Ich benutze den WagoLibEthernet_01.lib (TCP_CLIENT Baustein) und lese die Daten in den aReceiveBuffer Buffer Array ein.
Wenn die Daten vom Server ankommen ändert sich ein bestimmter Speicherbereich im Array, dieser Bereich im Array variiert natürlich je nach Payload Größe die ich über TCP erhalte.
Ich brauche jetzt eine Methode in Codesys ST um Änderungen in dem Array zu überwachen und wenn neuer Payload vorliegt entsprechend darauf reagieren, also praktisch Callback-Methode wie in höheren Programmiersprachen aufrufen.


----------



## .:WAGO::015844:. (17 Februar 2016)

Hallo sadik,

der Baustein TCP_Client hat einen IN_OUT 'diReceiveCount', welcher die empfangenen Zeichen mitzählt und deren Stelle im Empfangspuffer (Array) angibt.
Sinn macht es, den ReceiveCounter auf <>0 zu überwachen, bei >0 die Anzahl der entsprechenden Zeichen auf dem Empfangspuffer zu holen und danach wieder auf 0 zu setzen.


----------



## Oliver Wetzel (6 Juni 2016)

Hallo,

ich hätte da eine Frage zu dem Empfangspuffer.

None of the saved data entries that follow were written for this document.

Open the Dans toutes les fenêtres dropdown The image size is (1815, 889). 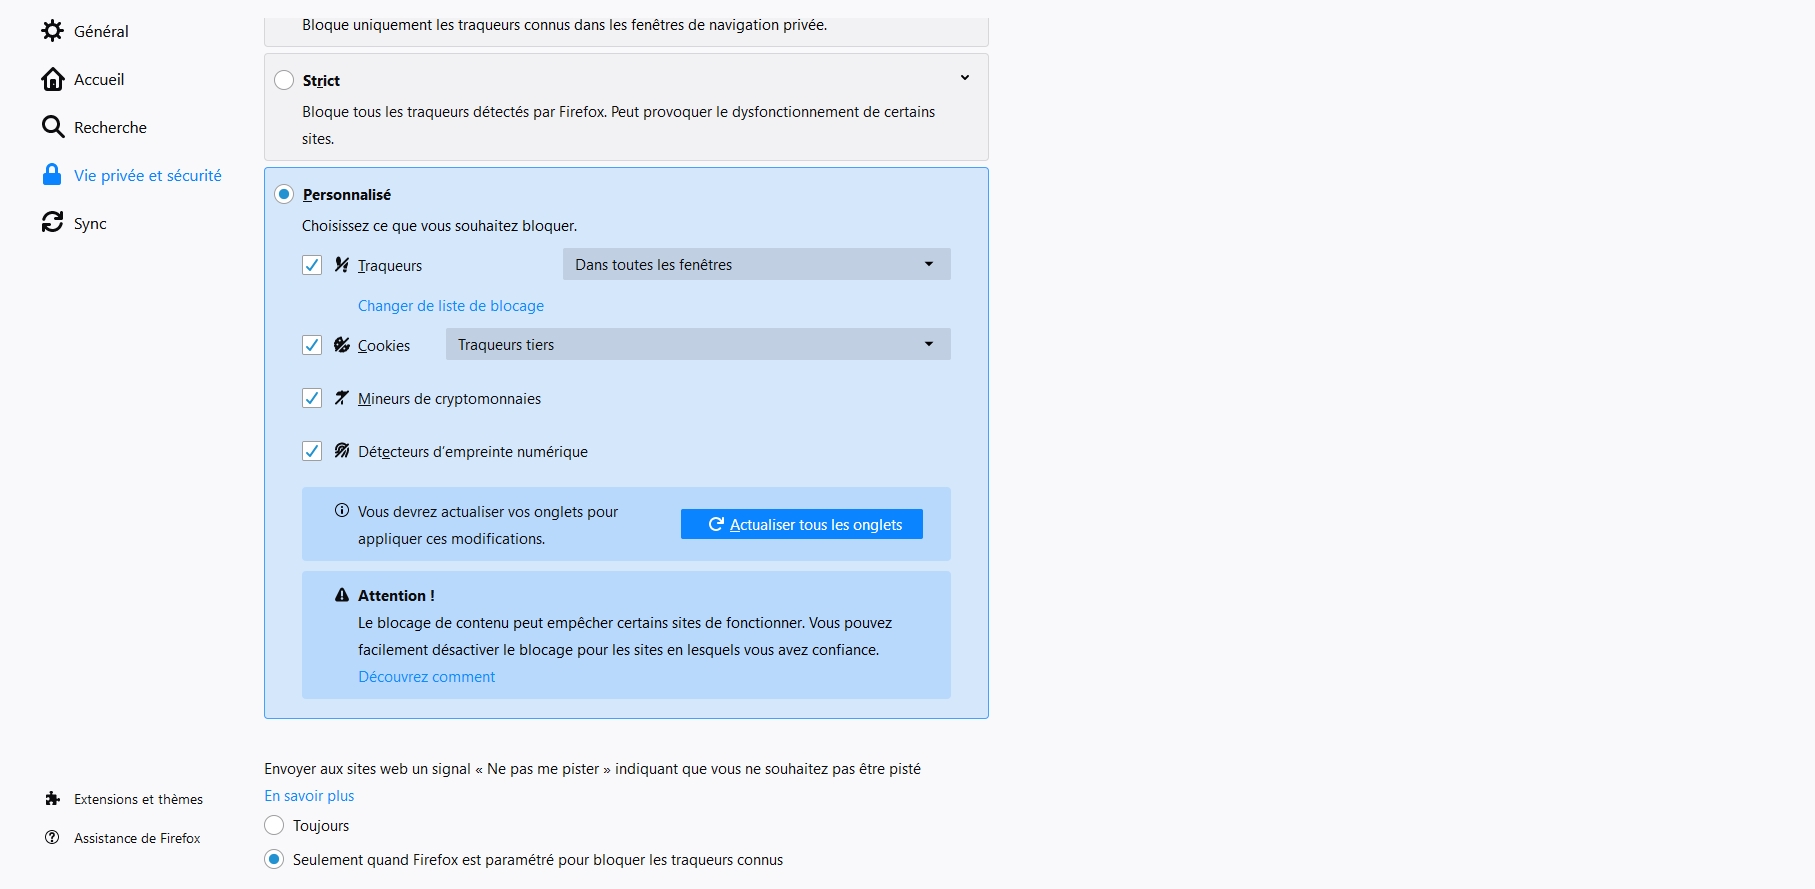tap(756, 264)
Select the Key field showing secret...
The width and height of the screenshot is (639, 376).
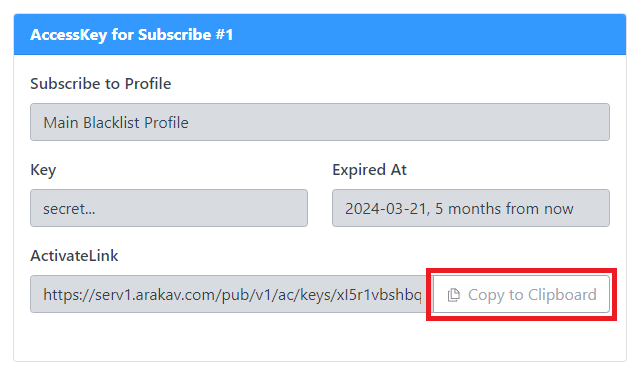(169, 208)
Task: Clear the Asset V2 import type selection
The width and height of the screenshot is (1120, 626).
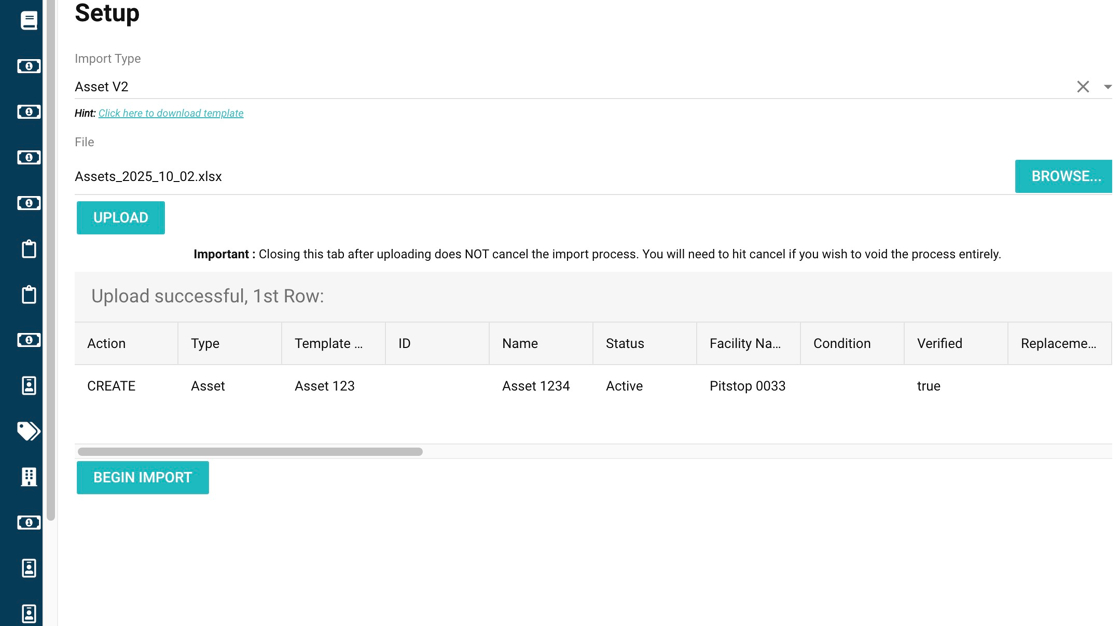Action: [x=1082, y=87]
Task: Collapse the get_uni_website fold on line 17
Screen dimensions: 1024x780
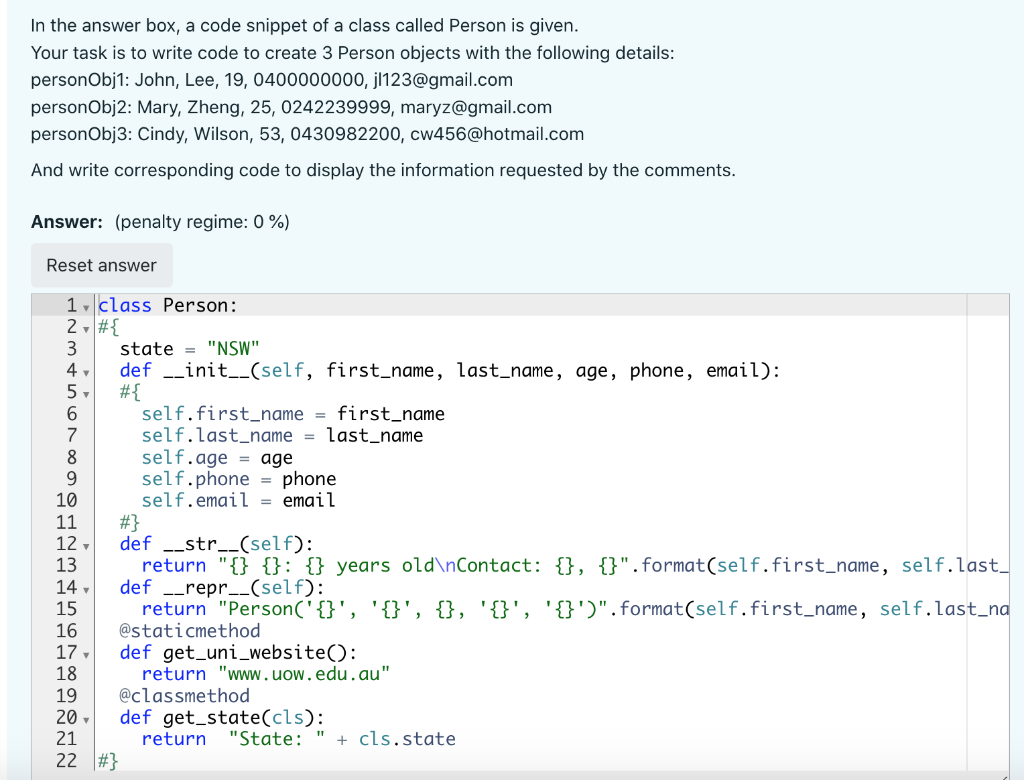Action: [x=84, y=652]
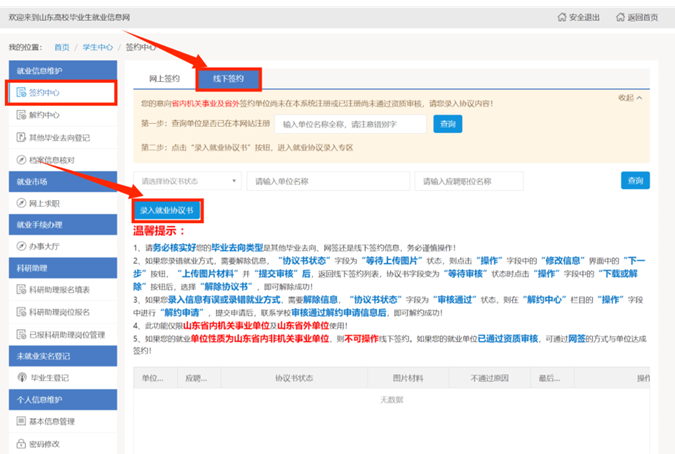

Bei jeder Verbindung wird dieser immer weiter gefüllt. Wie kann man den Empfangspuffer löschen?


----------



## KLM (6 Juni 2016)

FOR iIdx:=0 TO MAX_RECEIVE_TCP_CLIENT DO
    aReceiveBuffer[iIdx]:=0;
END_IF


----------



## KLM (6 Juni 2016)

Wobei es sicherlich eleganter ist, wenn das NULL setzen gleich beim Auslesen bzw. der Interpretaion erfolgt. Das aber lässt sich ohne konkrete Applikation nicht weiter spezifizieren.


----------